--- begin Selected excerpt ---

File #: 2021-0286   
Type: Consent Calendar Item Status: Agenda Ready
File created: 4/20/2021 In control: General Services
On agenda: 4/20/2021 Final action:
Title: Update on the County Participation in PG&E Sustainable Solutions Program Energy Services and Self Generation Programs
Department or Agency Name(s): General Services
Attachments: 1. Summary Report, 2. AttA- DMV Project Spotlight April 2021.pdf, 3. AttB- SST IGA and Energy Master Plan timeline.pdf, 4. AttC -SST Fact Sheet 2019.pdf, 5. AttD- 2008 Comprehensive Energy Project Staff Report Summary.pdf

To: Sonoma County Board of Supervisors

Department or Agency Name(s): General Services Energy and Sustainability Division

Staff Name and Phone Number: Jane Elias, 707-565-6483

Vote Requirement: Majority

Supervisorial District(s): Countywide

 

Title:

Title

Update on the County Participation in PG&E Sustainable Solutions Program Energy Services and Self Generation Programs

End

 

Recommended Action:

Recommended action

A)                     Receive an informational update regarding the PG&E Sustainable Solutions Turnkey Program energy services contract.

B)                     Delegate authority to the General Services Department Director to enter into a not to exceed $300,000 contingency contract, in form approved by County Counsel, with PG&E’s Sustainable Solutions Turnkey Program for investment grade energy audits and master planning scopes of work.

--- end Selected excerpt ---
--- begin Dataset records ---

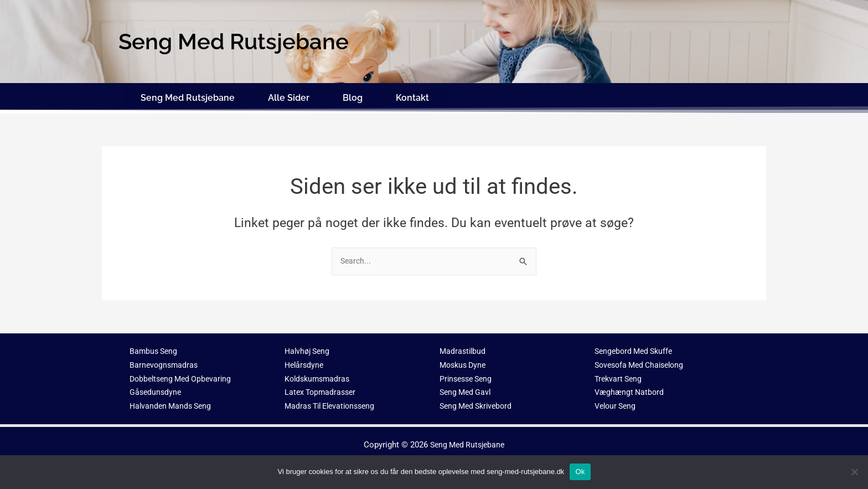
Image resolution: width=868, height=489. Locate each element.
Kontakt (412, 95)
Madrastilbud (463, 347)
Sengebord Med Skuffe (636, 347)
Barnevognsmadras (165, 361)
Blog (353, 95)
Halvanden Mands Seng (173, 402)
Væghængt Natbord (631, 388)
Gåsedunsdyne (156, 388)
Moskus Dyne (464, 361)
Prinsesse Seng (468, 374)
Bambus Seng (154, 347)
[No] (854, 472)
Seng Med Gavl (467, 388)
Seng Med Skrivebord (478, 402)
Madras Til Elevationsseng (333, 402)
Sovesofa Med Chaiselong (643, 361)
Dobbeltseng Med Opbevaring (183, 374)
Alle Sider (288, 95)
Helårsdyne (305, 361)
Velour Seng (617, 402)
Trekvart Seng (619, 374)
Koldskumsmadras (319, 374)
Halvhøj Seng (309, 347)
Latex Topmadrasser (322, 388)
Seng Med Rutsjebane (188, 95)
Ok (580, 471)
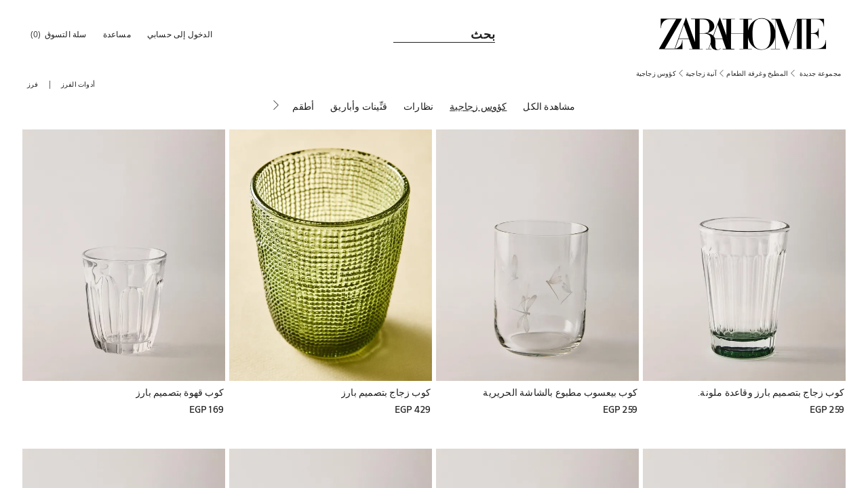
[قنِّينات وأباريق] (359, 108)
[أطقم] (303, 108)
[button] (181, 34)
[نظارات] (418, 108)
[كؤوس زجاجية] (478, 108)
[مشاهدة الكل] (549, 108)
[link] (743, 34)
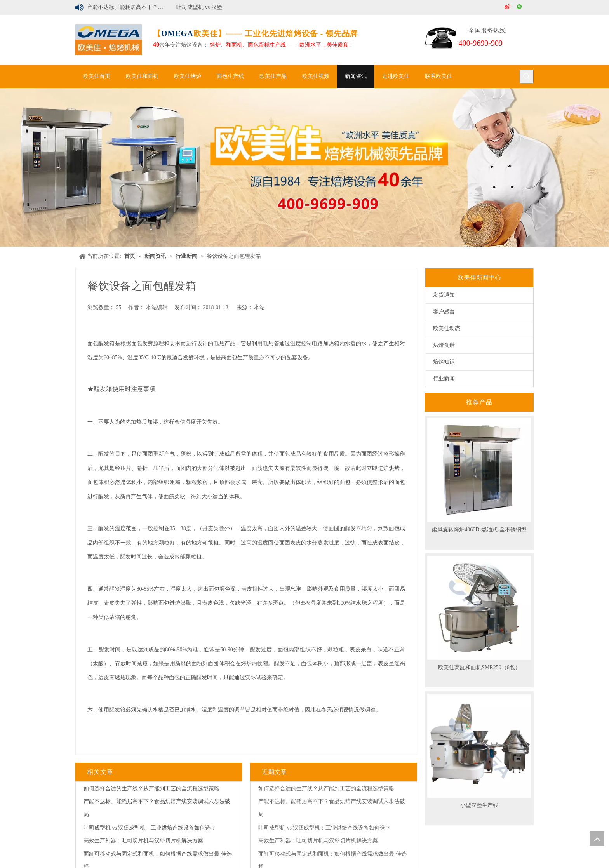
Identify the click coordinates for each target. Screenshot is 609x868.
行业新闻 (444, 378)
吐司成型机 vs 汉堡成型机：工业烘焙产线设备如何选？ (218, 7)
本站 (259, 307)
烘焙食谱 (444, 345)
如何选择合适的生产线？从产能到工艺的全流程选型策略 (151, 788)
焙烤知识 (444, 362)
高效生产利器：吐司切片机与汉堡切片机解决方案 (143, 840)
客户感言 (444, 311)
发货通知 (444, 295)
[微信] (520, 7)
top (597, 839)
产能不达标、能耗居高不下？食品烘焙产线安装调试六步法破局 (129, 7)
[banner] (304, 167)
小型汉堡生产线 (479, 805)
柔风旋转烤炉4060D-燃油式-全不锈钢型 (479, 529)
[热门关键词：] (527, 77)
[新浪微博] (508, 7)
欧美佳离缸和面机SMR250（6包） (479, 667)
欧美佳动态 (447, 328)
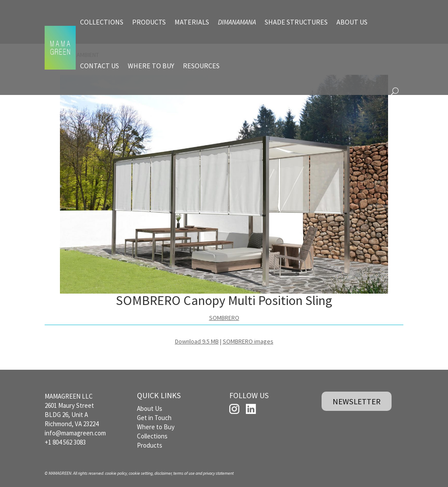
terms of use (184, 473)
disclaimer (163, 473)
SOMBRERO (224, 318)
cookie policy (116, 473)
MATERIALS (192, 22)
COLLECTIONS (102, 22)
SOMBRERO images (248, 341)
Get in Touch (154, 417)
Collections (152, 436)
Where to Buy (156, 427)
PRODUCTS (149, 22)
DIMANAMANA (237, 22)
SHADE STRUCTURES (296, 22)
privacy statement (218, 473)
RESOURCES (201, 66)
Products (150, 445)
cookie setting (140, 473)
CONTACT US (99, 66)
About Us (150, 408)
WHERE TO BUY (151, 66)
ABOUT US (352, 22)
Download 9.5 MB (197, 341)
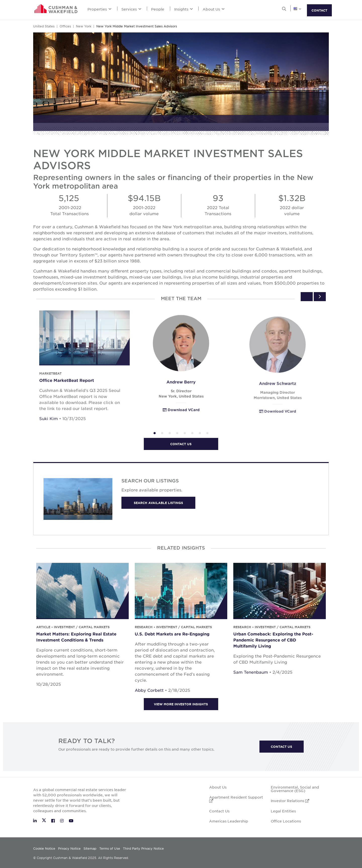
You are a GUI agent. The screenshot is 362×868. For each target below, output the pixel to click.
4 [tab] (177, 433)
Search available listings (158, 503)
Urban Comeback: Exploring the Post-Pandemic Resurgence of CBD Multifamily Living (273, 640)
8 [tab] (207, 433)
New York (84, 26)
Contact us (181, 444)
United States (44, 26)
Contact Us (281, 747)
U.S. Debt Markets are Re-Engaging (172, 633)
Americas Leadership (229, 821)
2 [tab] (162, 433)
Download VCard (181, 418)
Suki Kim (49, 424)
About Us (213, 9)
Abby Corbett (149, 690)
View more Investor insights (181, 704)
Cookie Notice (44, 848)
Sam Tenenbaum (250, 672)
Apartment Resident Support (236, 799)
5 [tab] (185, 433)
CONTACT (319, 10)
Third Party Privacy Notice (143, 848)
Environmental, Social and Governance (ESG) (295, 789)
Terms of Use (110, 848)
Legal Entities (283, 811)
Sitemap (90, 848)
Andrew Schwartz (277, 392)
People (157, 9)
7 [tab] (200, 433)
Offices (65, 26)
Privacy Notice (69, 848)
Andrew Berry (181, 390)
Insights (183, 9)
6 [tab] (192, 433)
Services (131, 9)
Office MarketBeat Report (66, 386)
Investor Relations (290, 801)
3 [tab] (170, 433)
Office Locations (286, 821)
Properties (99, 9)
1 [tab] (154, 433)
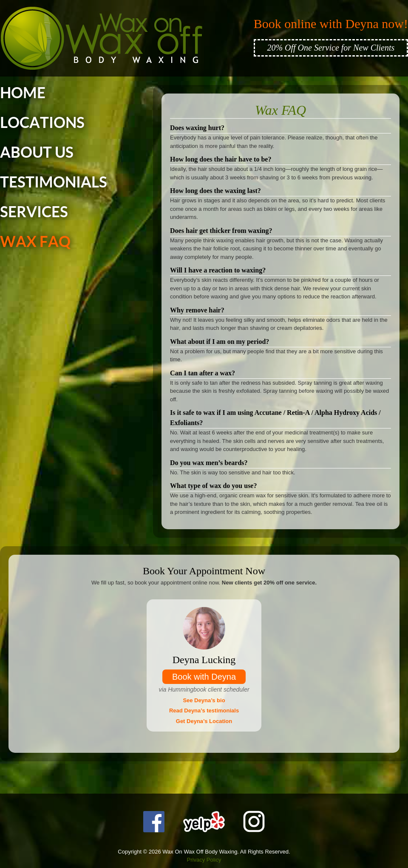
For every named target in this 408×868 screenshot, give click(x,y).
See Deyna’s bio (204, 700)
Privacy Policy (204, 859)
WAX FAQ (35, 242)
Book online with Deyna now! (331, 23)
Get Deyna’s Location (204, 721)
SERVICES (34, 212)
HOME (23, 93)
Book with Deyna (204, 677)
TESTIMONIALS (54, 182)
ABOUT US (37, 153)
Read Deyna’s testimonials (204, 710)
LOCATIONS (42, 123)
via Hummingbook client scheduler (204, 689)
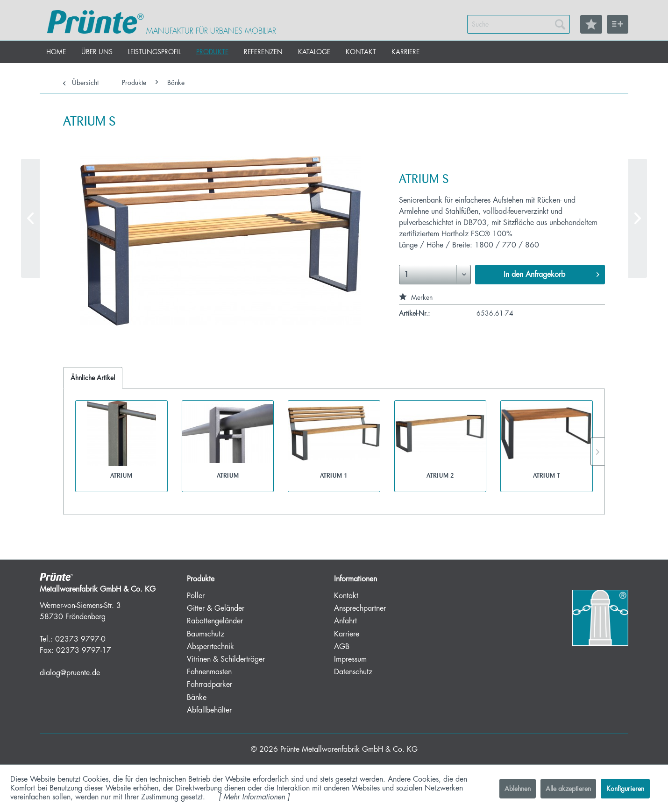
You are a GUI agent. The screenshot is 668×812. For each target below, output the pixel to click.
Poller (196, 596)
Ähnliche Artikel (92, 378)
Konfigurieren (625, 789)
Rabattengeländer (215, 621)
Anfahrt (345, 621)
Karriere (347, 634)
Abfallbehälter (209, 710)
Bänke (197, 698)
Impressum (350, 659)
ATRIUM (121, 475)
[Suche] (519, 24)
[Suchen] (560, 24)
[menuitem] (519, 24)
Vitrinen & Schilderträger (226, 659)
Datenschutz (353, 672)
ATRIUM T (547, 475)
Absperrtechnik (210, 647)
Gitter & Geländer (215, 608)
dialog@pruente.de (70, 673)
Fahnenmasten (209, 672)
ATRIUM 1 (334, 475)
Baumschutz (206, 634)
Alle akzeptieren (568, 789)
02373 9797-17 (84, 650)
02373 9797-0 (80, 639)
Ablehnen (518, 789)
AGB (341, 647)
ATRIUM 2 (440, 475)
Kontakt (346, 596)
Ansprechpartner (360, 608)
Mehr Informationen (254, 797)
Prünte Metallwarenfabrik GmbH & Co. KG (349, 749)
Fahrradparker (209, 685)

--- end Dataset records ---

Condense the paragraph of the agenda item above that begins "B) Delegate authority" into a short bulleted list, keeping its main facts.

# [Response]
- Authority delegated to: the General Services Department Director
- Action: enter into a contingency contract not to exceed $300,000
- Contract form: approved by County Counsel
- Other party: PG&E's Sustainable Solutions Turnkey Program
- Scope: investment grade energy audits and master planning scopes of work